Anomalous expansion of water

Anomalous expansion of water

Water has a peculiar property. When temperature is rises between 0 to 4°C water is not going to expand but it is going to contract. This special property is called anomalous expansion of water. It is because of the molecular configuration of the water.

When the temperature is decreased from 4°C to 0 degrees centigrade water does not contracts but expands.

Therefore at 4°C volume of the water is minimum and the corresponding density is maximum. This density is generally taken like a reference density of the water.

It is obvious that at 4°C density of the water is going to be maximum as the volume is minimum.

This property has a great importance in explaining the aquatic life existence during the winter season in the cold countries.

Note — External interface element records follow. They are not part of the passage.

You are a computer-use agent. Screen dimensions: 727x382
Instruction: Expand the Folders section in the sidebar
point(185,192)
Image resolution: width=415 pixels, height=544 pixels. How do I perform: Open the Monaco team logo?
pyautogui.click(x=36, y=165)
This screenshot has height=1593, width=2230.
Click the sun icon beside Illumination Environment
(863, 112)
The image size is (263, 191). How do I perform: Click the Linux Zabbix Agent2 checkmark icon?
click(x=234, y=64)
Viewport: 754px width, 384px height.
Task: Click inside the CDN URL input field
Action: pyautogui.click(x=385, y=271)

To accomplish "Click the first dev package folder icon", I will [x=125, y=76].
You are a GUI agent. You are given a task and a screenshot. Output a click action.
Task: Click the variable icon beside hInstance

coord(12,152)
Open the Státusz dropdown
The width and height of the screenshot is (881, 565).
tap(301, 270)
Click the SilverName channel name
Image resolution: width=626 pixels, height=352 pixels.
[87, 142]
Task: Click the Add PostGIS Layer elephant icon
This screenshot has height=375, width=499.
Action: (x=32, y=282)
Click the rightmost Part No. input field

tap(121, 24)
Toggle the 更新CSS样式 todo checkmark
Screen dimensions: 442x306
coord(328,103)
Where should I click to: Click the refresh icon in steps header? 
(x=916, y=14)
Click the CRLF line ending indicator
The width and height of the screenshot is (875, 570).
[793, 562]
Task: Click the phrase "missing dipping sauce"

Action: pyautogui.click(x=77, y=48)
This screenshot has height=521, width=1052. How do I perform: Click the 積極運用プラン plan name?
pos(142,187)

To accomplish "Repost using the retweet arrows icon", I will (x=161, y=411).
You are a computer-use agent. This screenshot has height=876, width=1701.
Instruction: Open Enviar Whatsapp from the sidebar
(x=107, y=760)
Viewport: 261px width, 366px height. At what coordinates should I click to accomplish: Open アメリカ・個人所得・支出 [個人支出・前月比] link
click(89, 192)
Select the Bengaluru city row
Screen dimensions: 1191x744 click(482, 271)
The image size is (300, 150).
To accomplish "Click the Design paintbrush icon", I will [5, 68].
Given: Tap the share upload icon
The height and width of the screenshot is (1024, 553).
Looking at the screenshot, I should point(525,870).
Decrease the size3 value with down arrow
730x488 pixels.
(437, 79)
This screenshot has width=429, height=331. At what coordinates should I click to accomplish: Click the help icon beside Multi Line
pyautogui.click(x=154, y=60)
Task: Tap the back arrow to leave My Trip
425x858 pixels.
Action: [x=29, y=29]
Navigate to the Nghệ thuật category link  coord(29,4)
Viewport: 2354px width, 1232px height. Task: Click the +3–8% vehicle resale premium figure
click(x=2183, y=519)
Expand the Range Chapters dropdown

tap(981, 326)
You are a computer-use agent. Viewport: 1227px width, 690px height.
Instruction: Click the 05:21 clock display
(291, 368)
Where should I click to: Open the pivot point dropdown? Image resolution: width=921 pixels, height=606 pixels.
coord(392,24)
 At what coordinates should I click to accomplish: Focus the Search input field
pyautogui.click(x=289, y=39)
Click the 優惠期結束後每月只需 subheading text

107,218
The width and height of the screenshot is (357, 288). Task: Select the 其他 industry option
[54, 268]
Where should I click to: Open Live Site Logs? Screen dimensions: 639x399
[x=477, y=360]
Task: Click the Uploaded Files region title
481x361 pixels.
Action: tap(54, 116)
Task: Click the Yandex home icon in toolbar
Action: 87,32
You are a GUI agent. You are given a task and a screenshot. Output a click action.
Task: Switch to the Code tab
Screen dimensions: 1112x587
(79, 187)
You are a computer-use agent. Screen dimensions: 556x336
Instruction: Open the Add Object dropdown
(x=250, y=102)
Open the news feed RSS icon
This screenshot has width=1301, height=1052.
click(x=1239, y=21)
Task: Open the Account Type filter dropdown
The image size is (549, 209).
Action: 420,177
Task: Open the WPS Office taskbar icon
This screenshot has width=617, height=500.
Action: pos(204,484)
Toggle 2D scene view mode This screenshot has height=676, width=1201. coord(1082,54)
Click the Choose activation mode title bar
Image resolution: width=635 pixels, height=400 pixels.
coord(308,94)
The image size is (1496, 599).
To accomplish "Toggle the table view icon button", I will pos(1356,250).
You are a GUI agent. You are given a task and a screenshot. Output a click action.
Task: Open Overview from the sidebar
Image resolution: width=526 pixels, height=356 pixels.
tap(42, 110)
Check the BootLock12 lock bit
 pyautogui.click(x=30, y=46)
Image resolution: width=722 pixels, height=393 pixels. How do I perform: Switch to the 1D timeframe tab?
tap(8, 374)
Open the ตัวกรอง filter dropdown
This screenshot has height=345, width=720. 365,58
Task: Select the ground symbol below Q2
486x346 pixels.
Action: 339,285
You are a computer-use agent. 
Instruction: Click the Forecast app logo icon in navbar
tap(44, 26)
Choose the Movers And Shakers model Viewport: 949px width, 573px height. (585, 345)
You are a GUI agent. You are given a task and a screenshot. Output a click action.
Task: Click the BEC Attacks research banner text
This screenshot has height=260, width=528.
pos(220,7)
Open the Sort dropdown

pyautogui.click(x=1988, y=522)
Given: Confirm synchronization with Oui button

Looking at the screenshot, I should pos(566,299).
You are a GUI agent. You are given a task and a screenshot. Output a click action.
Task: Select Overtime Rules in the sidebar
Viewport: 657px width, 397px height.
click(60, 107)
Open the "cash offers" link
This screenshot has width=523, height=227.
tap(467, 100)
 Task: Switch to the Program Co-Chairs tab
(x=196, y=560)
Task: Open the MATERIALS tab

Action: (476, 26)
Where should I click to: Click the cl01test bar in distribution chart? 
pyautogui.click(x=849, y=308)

During the winter season due to the cold breezes the upper layers of the river will   get a lower temperature first. As a result the water becomes denser and it reaches to the lower levels. Because of the anomalous expansion property of the water, at the lowest part there will be temperature of 4°C. On the top of it and there will be water at 3°C and so on. Hence though the uppermost layer of the water is at 0°C, at the lower portions there will be higher temperatures and water can exist without freezing.

This helps for the survival of the aquatic life under the water.

Variation of density with temperature

Whenever the temperature of a liquid is increased, its volume increases and hence density decreases. Anyway mass of the liquid is going to be independent of temperature and it is always going to remain constant. Basing on this concept we can derive the relation between a densities are different temperatures as shown below.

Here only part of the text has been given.